Avrupa Konseyi (AK) Bakanlar Komitesi Türkiye'nin, Avrupa İnsan Hakları Mahkemesi'nin (AİHM) Kavala kararını uygulayıp uygulamadığının tespiti hususunu AİHM'e havale etme niyetini içeren bildirimde bulundu.
"İhlal sürecinin başlatılabilmesi için" üye ülkelerin üçte ikisinin oyu gerekiyordu. Bu çoğunluk sağlandı. Resmi kararın açıklanması bekleniyor.
Ardından Türkiye'ye resmi bir bildirim gönderilecek ve Ankara’dan 19 Ocak'a kadar yanıt vermesi talep edilecek. Osman Kavala hakkındaki gelecek duruşma tarihi ise 17 Ocak.
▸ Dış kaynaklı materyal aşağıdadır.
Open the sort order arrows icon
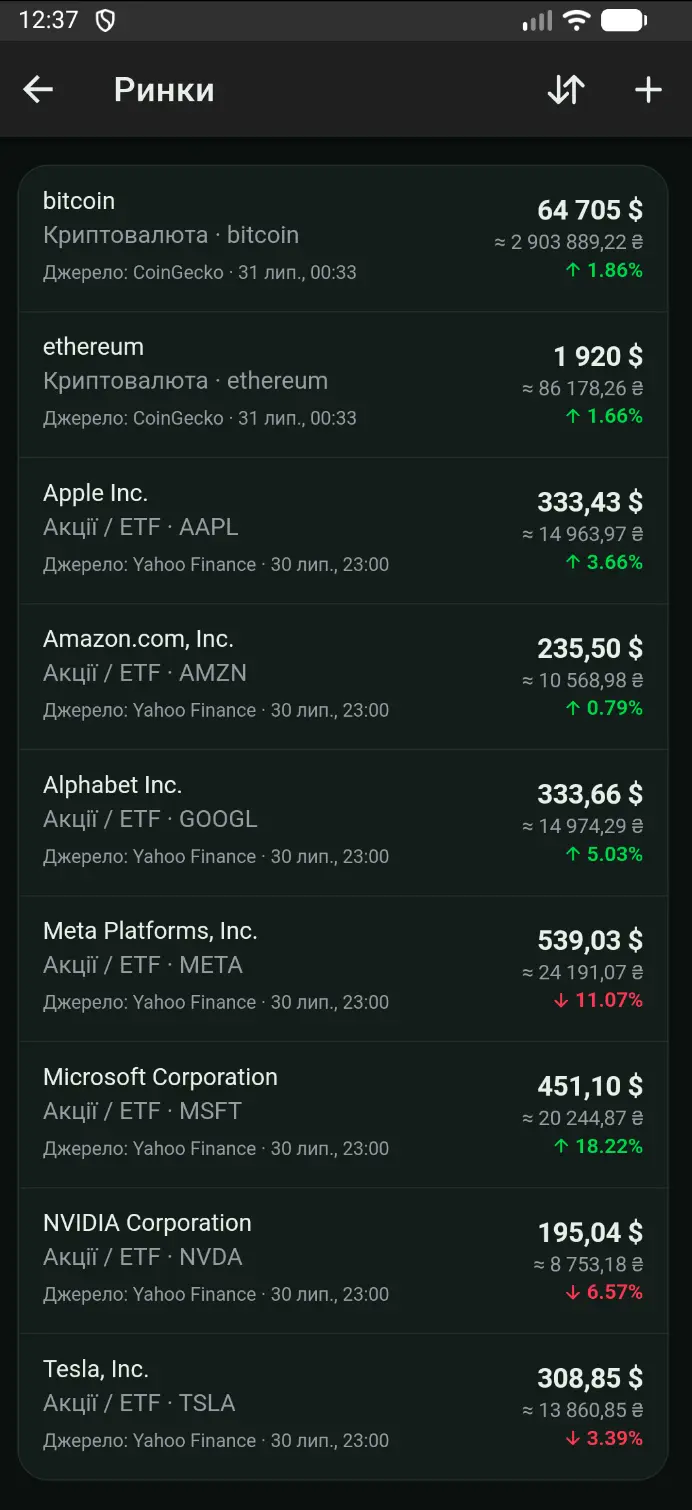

Kavala tahliye edilirse "ihlal süreci" gündemden düşmüş olacak.
Aksi halde Bakanlar Komitesi ikinci bir karar alarak ihlal prosedürünü başlattığını ilan edecek.
Komisyon, konuyla ilgili açıklamasında, Avrupa İnsan Hakları Mahkemesi'nin Türkiye'de yeterli delil olmamasına rağmen Kavala'nın tutuklu yargılanmasına karar verdiğini kaydetti.
Komite daha önce Kavala'nın serbest bırakılmasını talep eden 8 karar yayınladığını doğruladı.
Açıklamada, Avrupa Konseyi'ne üye 47 ülkeden 35'inin disiplin tedbirinin başlatılmasını desteklediği belirtildi.
İstanbul 13. Ağır Ceza Mahkemesi, Avrupa Mahkemesi'nin Osman Kavala'yı beraat ettirmesine rağmen Silivri Cezaevi'nde 1400 günden fazla tutuklu kalan işadamı Osman Kavala'nın tutukluluk halinin devamına oy çokluğuyla karar verdi.
Uluslararası Af Örgütü, Türkiye'nin sivil aktivist Osman Kavala'yı serbest bırakmama gerekçelerinin "modası geçmiş" olduğunu değerlendirdi.
Türkiye'nin Avrupa İnsan Hakları Mahkemesi'nin (AİHM) bağlayıcı kararını uygulamayı reddetmesi, Kavala'nın kişi hürriyeti hakkının ihlalidir ve Avrupa'daki insan hakları sisteminin bütünlüğü için ciddi bir tehdit oluşturmaktadır" dedi. Uluslararası Af Örgütü'nün Avrupa'daki bölge ofisi.